▶ [Task]
Once the pictures are set aside, print the records that follow exactly as written.

▶ [Stored records]
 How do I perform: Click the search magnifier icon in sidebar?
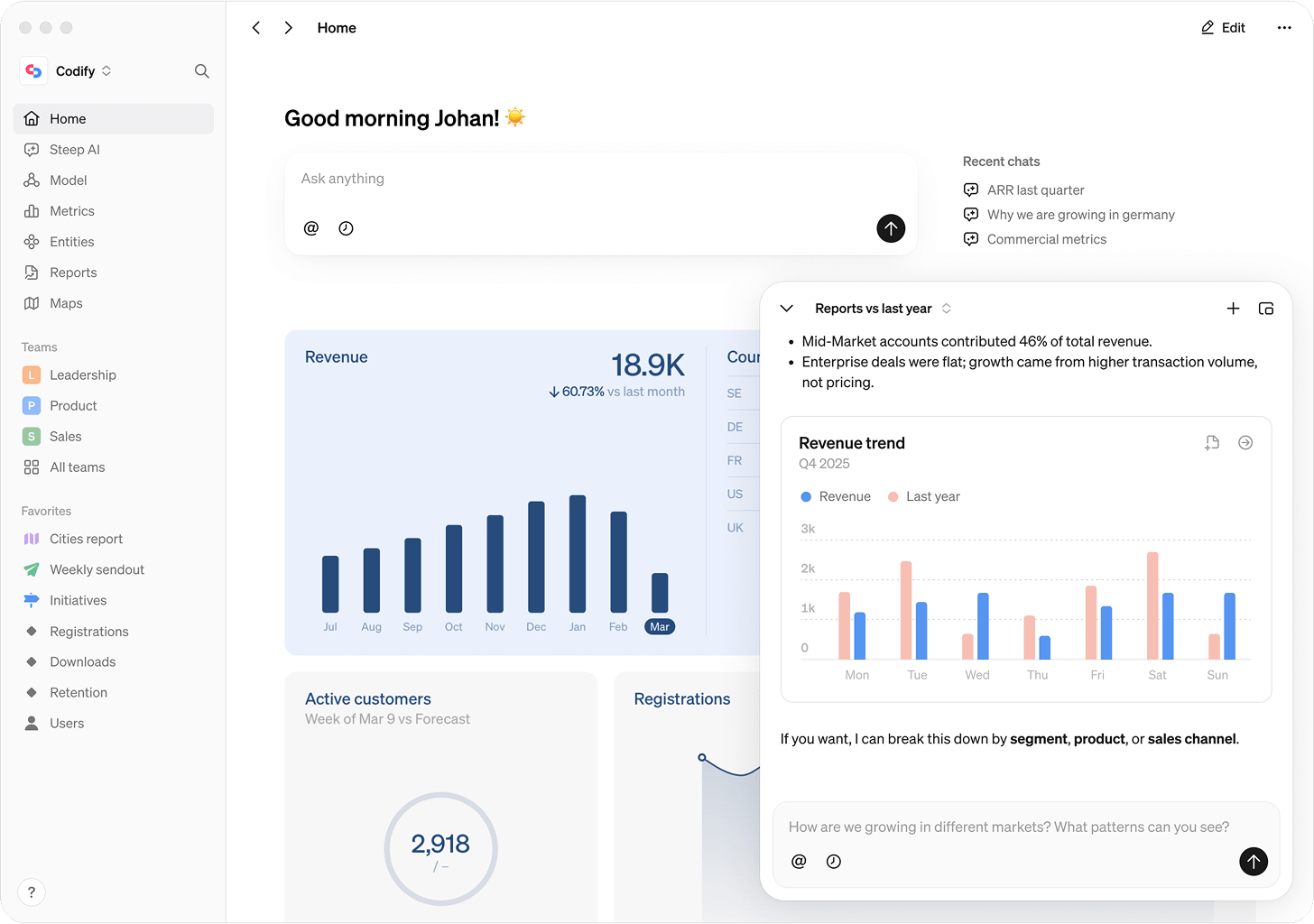coord(201,71)
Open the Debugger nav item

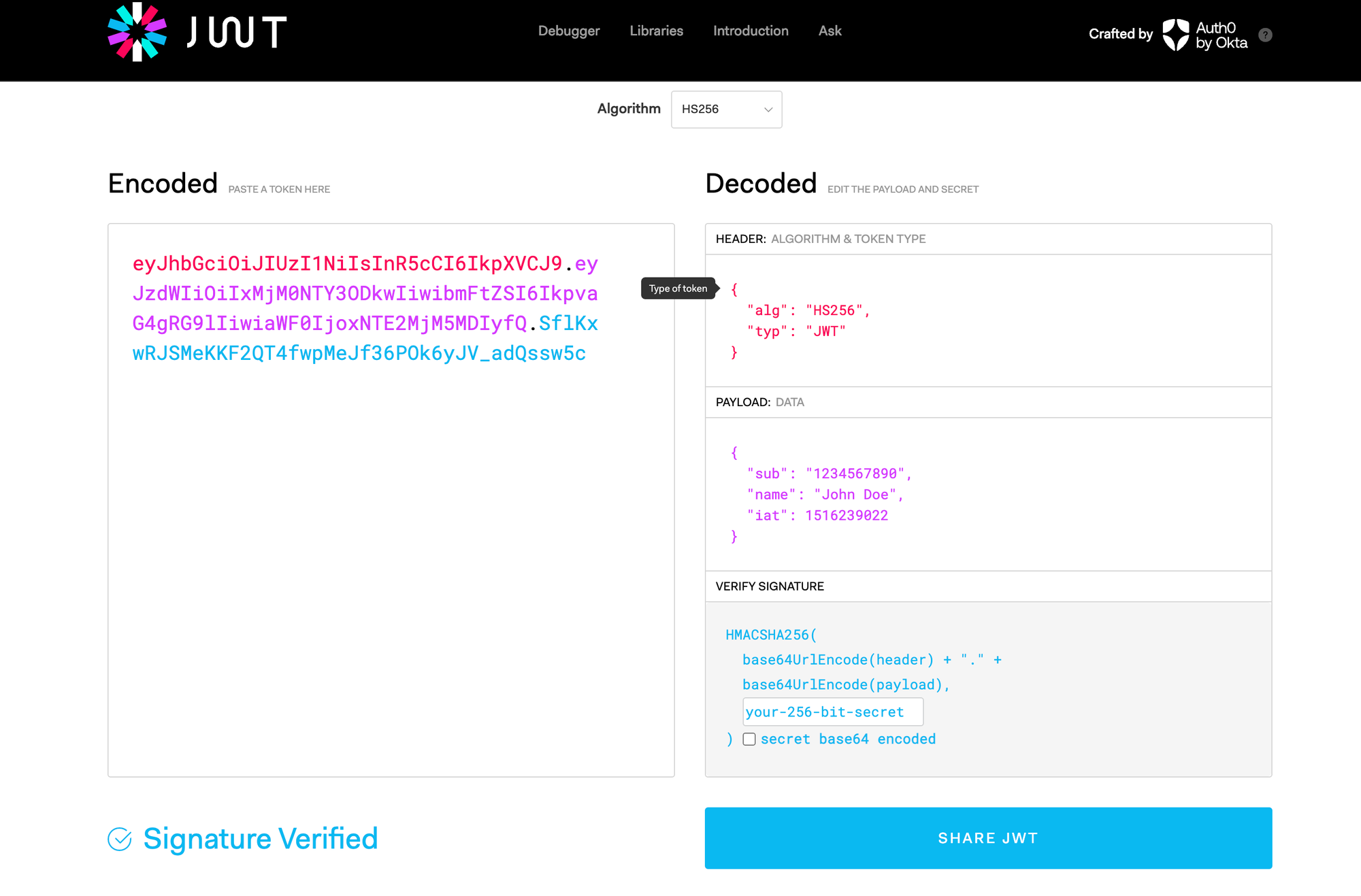tap(569, 31)
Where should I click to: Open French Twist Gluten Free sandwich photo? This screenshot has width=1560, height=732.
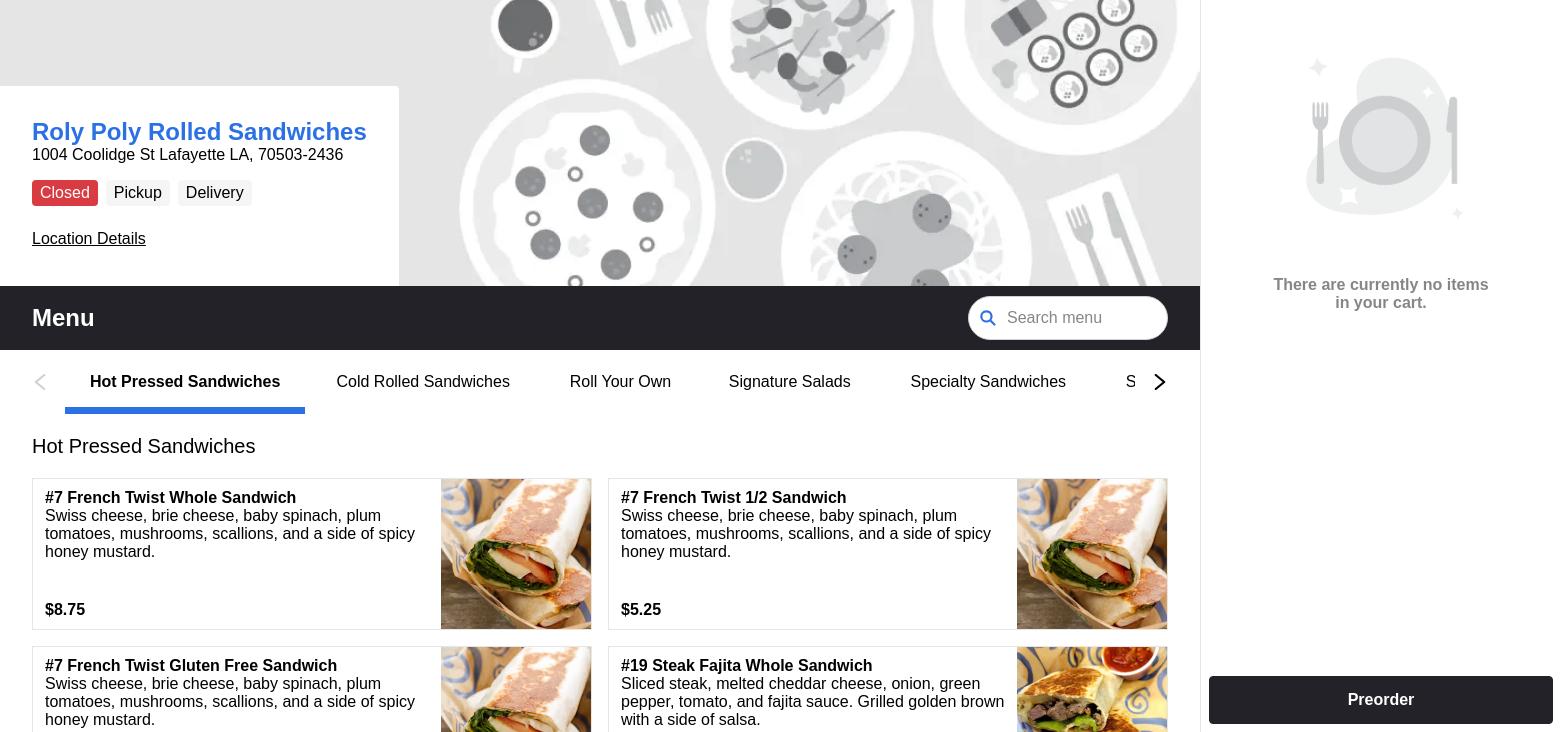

▶ [Written response]
 How do I perform: Click the search magnifier icon in sidebar?
coord(201,71)
Open the Debugger nav item

tap(569, 31)
Where should I click to: Open French Twist Gluten Free sandwich photo? This screenshot has width=1560, height=732.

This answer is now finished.